[Dataset entries]
-- Opening Marker --
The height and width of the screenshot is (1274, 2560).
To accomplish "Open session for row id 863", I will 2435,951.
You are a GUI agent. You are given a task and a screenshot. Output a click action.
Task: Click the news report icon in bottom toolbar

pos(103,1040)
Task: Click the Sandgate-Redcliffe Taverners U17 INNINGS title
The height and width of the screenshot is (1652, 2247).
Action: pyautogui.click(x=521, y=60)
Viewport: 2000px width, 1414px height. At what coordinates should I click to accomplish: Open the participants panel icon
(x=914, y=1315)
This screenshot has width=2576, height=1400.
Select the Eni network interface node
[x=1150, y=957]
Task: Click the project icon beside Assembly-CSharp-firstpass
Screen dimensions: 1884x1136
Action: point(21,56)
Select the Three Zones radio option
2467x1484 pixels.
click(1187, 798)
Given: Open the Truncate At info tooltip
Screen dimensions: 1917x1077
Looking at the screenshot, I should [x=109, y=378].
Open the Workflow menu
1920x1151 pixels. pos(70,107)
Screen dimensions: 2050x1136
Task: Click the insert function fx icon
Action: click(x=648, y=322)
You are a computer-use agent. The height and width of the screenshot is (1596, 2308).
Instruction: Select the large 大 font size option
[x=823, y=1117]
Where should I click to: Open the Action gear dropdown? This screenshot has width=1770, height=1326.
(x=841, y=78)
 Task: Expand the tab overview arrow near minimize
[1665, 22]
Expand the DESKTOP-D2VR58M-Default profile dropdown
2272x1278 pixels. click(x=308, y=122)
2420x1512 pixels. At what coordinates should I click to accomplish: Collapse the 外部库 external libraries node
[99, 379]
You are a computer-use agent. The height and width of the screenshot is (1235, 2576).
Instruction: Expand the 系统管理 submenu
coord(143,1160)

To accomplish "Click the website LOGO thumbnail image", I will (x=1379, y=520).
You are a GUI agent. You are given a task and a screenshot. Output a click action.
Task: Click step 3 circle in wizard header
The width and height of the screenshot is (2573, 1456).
-- Closing Marker --
-- Your objective --
Copy each line of the records verbatim.

-- Expected answer --
The height and width of the screenshot is (1274, 2560).
To accomplish "Open session for row id 863", I will 2435,951.
You are a GUI agent. You are given a task and a screenshot. Output a click action.
Task: Click the news report icon in bottom toolbar

pos(103,1040)
Task: Click the Sandgate-Redcliffe Taverners U17 INNINGS title
The height and width of the screenshot is (1652, 2247).
Action: pyautogui.click(x=521, y=60)
Viewport: 2000px width, 1414px height. At what coordinates should I click to accomplish: Open the participants panel icon
(x=914, y=1315)
This screenshot has width=2576, height=1400.
Select the Eni network interface node
[x=1150, y=957]
Task: Click the project icon beside Assembly-CSharp-firstpass
Screen dimensions: 1884x1136
Action: point(21,56)
Select the Three Zones radio option
2467x1484 pixels.
click(1187, 798)
Given: Open the Truncate At info tooltip
Screen dimensions: 1917x1077
Looking at the screenshot, I should [x=109, y=378].
Open the Workflow menu
1920x1151 pixels. pos(70,107)
Screen dimensions: 2050x1136
Task: Click the insert function fx icon
Action: click(x=648, y=322)
You are a computer-use agent. The height and width of the screenshot is (1596, 2308).
Instruction: Select the large 大 font size option
[x=823, y=1117]
Where should I click to: Open the Action gear dropdown? This screenshot has width=1770, height=1326.
(x=841, y=78)
 Task: Expand the tab overview arrow near minimize
[1665, 22]
Expand the DESKTOP-D2VR58M-Default profile dropdown
2272x1278 pixels. click(x=308, y=122)
2420x1512 pixels. At what coordinates should I click to accomplish: Collapse the 外部库 external libraries node
[99, 379]
You are a computer-use agent. The height and width of the screenshot is (1235, 2576).
Instruction: Expand the 系统管理 submenu
coord(143,1160)

To accomplish "Click the website LOGO thumbnail image", I will (x=1379, y=520).
You are a GUI agent. You are given a task and a screenshot. Output a click action.
Task: Click step 3 circle in wizard header
The width and height of the screenshot is (2573, 1456).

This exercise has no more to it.